Written by the Fiveable Content Team • Last updated September 2025
Written by the Fiveable Content Team • Last updated September 2025

Definition

Cohong refers to a system of licensed Chinese merchants in the Qing dynasty who were authorized to trade with foreign merchants in Canton (Guangzhou). This system played a crucial role in regulating foreign trade, influencing the dynamics of the global economy during the 18th and 19th centuries.

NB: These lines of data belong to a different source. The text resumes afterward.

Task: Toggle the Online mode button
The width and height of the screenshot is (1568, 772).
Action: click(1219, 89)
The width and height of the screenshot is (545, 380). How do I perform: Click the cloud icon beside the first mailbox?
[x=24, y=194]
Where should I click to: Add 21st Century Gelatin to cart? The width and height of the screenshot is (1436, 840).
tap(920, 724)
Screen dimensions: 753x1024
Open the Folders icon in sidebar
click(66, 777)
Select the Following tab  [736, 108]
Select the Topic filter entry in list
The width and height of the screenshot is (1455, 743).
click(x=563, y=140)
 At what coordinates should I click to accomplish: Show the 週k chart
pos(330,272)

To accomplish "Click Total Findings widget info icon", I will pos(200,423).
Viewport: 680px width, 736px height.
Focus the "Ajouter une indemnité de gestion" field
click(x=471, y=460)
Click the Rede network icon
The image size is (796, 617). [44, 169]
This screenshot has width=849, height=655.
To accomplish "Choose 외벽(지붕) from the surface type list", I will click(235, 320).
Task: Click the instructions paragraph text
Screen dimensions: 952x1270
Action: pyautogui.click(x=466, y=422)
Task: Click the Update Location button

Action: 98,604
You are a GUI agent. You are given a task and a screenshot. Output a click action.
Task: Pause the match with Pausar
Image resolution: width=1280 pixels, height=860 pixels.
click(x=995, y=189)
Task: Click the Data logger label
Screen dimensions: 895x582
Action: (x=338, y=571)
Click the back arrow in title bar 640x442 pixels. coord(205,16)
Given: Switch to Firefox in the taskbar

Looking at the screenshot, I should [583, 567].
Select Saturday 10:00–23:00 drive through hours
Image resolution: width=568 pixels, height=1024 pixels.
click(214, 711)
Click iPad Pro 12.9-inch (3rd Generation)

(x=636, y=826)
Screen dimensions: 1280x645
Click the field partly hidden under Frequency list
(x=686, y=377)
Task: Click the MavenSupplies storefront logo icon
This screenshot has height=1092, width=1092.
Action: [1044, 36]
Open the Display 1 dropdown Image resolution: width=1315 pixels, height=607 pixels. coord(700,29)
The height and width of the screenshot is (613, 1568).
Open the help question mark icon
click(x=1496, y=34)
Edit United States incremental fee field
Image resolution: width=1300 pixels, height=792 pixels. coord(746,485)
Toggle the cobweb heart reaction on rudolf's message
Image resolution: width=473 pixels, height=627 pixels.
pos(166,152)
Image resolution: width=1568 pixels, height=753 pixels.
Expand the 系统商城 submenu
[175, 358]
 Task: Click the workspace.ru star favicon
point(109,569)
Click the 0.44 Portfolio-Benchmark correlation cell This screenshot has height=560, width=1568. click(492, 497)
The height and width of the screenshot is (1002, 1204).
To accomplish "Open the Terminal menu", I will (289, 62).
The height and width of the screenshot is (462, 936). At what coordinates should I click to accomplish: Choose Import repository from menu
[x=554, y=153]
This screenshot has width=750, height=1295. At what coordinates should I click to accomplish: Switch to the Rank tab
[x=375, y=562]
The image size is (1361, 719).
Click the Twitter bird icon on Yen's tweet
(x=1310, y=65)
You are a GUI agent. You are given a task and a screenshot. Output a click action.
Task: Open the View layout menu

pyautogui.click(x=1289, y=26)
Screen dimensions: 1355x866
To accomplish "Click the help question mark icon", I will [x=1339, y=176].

5 Must Know Facts For Your Next Test

  1. The Cohong system was established in the 17th century to control foreign trade in Guangzhou, limiting interactions to a select group of merchants.
  2. Under this system, foreign merchants could only trade through designated Chinese merchants, which allowed the Qing government to maintain a degree of control over economic interactions.
  3. Cohong merchants were responsible for collecting tariffs and duties on goods traded with foreign powers, making them key players in the economy.
  4. The decline of the Cohong system in the 19th century was linked to increasing tensions that led to the Opium Wars and subsequent treaties that favored foreign powers.
  5. As foreign trade expanded and pressures mounted, the Cohong system ultimately gave way to more open trade policies, contributing to the rise of a global economy.

Review Questions

  • How did the Cohong system influence foreign trade relations during the Qing dynasty?
    • The Cohong system significantly influenced foreign trade relations by establishing a regulated environment where only licensed Chinese merchants could engage with foreign traders. This limited interaction meant that all foreign goods had to go through these merchants, allowing the Qing government to maintain control over tariffs and trade practices. The system created a structured yet restrictive framework that shaped both economic activity and diplomatic relations between China and Western nations.
  • Evaluate the impact of the decline of the Cohong system on China's economic interactions with Western powers.
    • The decline of the Cohong system had profound implications for China's economic interactions with Western powers. As tensions escalated, particularly leading up to the Opium Wars, the traditional trade monopoly was challenged. The eventual treaties that followed these conflicts forced China into more open trade agreements, eroding state control over commerce and allowing greater foreign influence within China's markets. This shift marked a significant transition toward a more integrated global economy, changing China's role within it.
  • Synthesize how the Cohong system and its eventual decline illustrate broader changes in global economic practices in the 18th and 19th centuries.
    • The Cohong system and its decline exemplify broader changes in global economic practices by highlighting the shift from controlled, state-regulated trade systems to more liberalized markets driven by international demand. Initially designed to manage foreign relations and protect domestic interests, the Cohong's limitations were increasingly at odds with growing global commerce dynamics. As Western nations pushed for more access, resulting conflicts like the Opium Wars demonstrated how local systems could be dismantled under external pressures. This transition reflects a larger narrative of globalization where emerging market forces began to override traditional economic structures.